Kembali ke pangkuannya lagi.
Setiap pagi yang selalu dilakukannya adalah duduk di bawah pohon itu, dengan menarikan sebuah pensil di atas buku hariannya, entah apa yang dia tulis tapi sepertinya dia sangat menikmatinya. Diam-diam aku selalu memperhatikannya dari bilik jendelaku di lantai dua. Memperhatikan sekaligus penasaran dengan apa yang dia tulis dalam buku hariannya itu. Buku harian berwarna coklat lengkap dengan katup kecil di tengahnya. Sesaat dia berhenti menulis hanya untuk menengadah ke atas, seperti menyaksikan segerombolan embun yang bersemayam setiap pagi di pada helai daun. Aku tak tahu ada rahasia apa di balik embun itu, tapi sepertinya ada cerita di balik embun pagi itu. Tapi entahlah.

Saat itu di suatu pagi, kucoba melangkahkan kaki keluar rumah meski suasana di luar masih sangat dingin sekali. Kuhampiri seorang perempuan yang sangat setia menemani pagi juga embun yang berjatuhan setiap harinya. Sekilas sebelum keluar rumah kuperhatikan dia masih saja sibuk dengan buku harian serta pensilnya mungilnya itu.
“Dingin ya…” Sapa perempuan itu kepadaku.
“Eh… iya… banget…” Sapaku dengan sikap kikuk serta kedua tanganku yang masih saja sibuk menggesekkan telapak tanganku sendiri agar dapat melawan rasa dingin di pagi itu.”Emmm.. boleh aku duduk disini?”
“Oh.. iya.. Silahkan..” Perempuan itu menjawab namun tangannya masih saja sibuk dengan buku coklatnya itu.
Mataku berhenti menatap sesuatu di buku coklat itu. “Itu gambar siapa?” Tanyaku dengan penuh penasaran.
Dia memandang wajahku kemudian tersenyum simpul. “Oh… Ini. Bukan siapa-siapa kok..” Jawabnya.
Kemudian perempuan itu kembali menyapukan guratan pensilnya di atas selembar kertas putih yang telah terisi sketsa wajah seorang Lelaki setengah jadi itu. Dari samping, aku melihat bibir tipisnya menyunggingkan senyum. Senyumnya itu, seakan menawarkan berjuta rahasia yang mengundang untuk diungkap kebenarannya. Aku pun terpaku sejenak. Mata perempuan ini begitu tajam, setajam mata elang yang siap mencengkram mangsanya. Kulitnya putih dan halus. Seakan gambar sketsa yang ia buat menjadi sangat kontras dengan warna tubuhnya itu.

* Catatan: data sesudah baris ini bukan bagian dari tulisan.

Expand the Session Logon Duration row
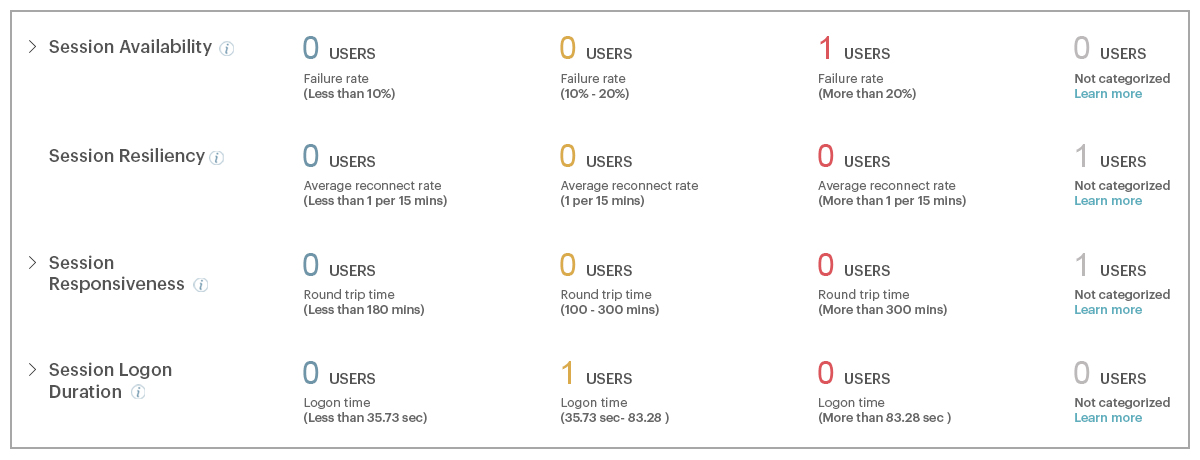The height and width of the screenshot is (460, 1200). pyautogui.click(x=32, y=370)
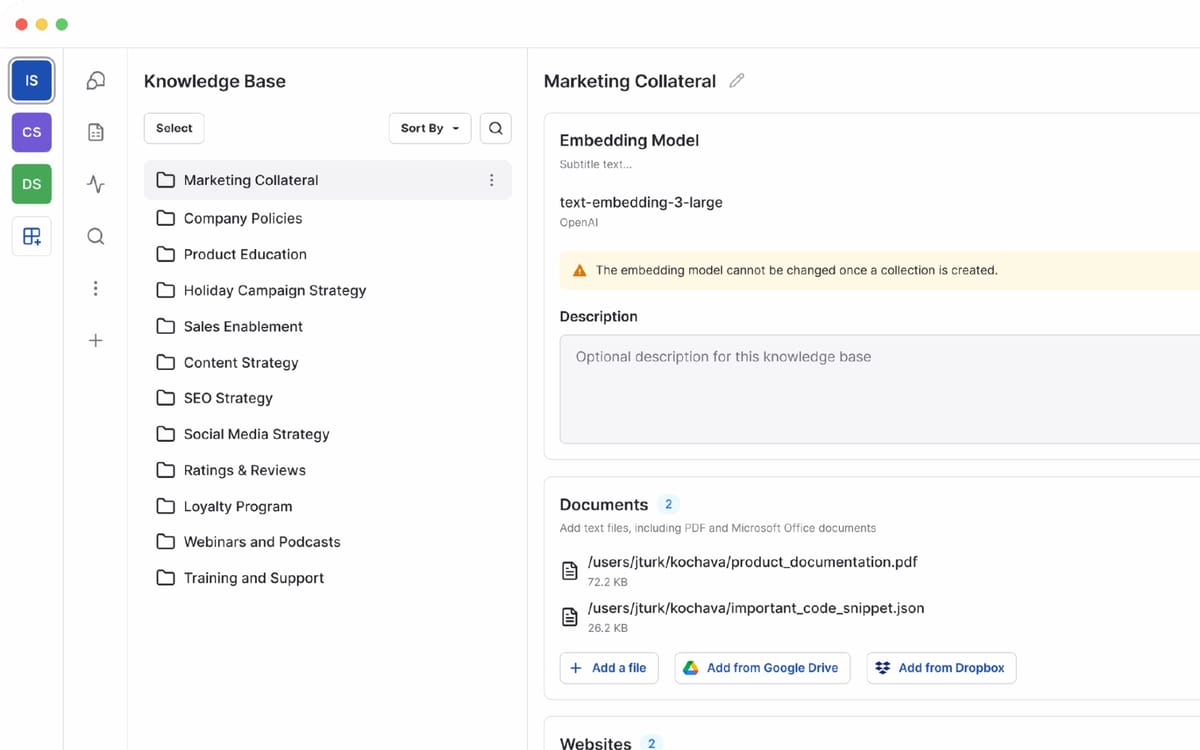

Perempuan penunggu embun. Dia membereskan alat tulisnya kemudian melangkah pergi meninggalkan aku yang masih duduk terpaku melihatnya. Aku tidak bisa memanggil dia. Seakan-akan suaraku seketika menghilang dan hanya bisa menatap punggung rampingnya menjauh dari pelupuk mataku.
Sial!! Aku belum sempat menanyakan namanya.

Aku menunggu lelaki itu. Lelaki yang gemar menulis puisi ditemani oleh embun pagi yang memenuhi daun-daun dan rerumputan.
Sebelum ini, tidak ada kata menunggu dalam kamus hidupku. Sebab bagiku menunggu hanyalah perbuatan yang sia-sia dan cukup melelahkan. Menunggu merupakan tindakan pasif dengan sebuah diam dan keterasingan sendiri dalam dunia yang tercipta di khayalan masing-masing.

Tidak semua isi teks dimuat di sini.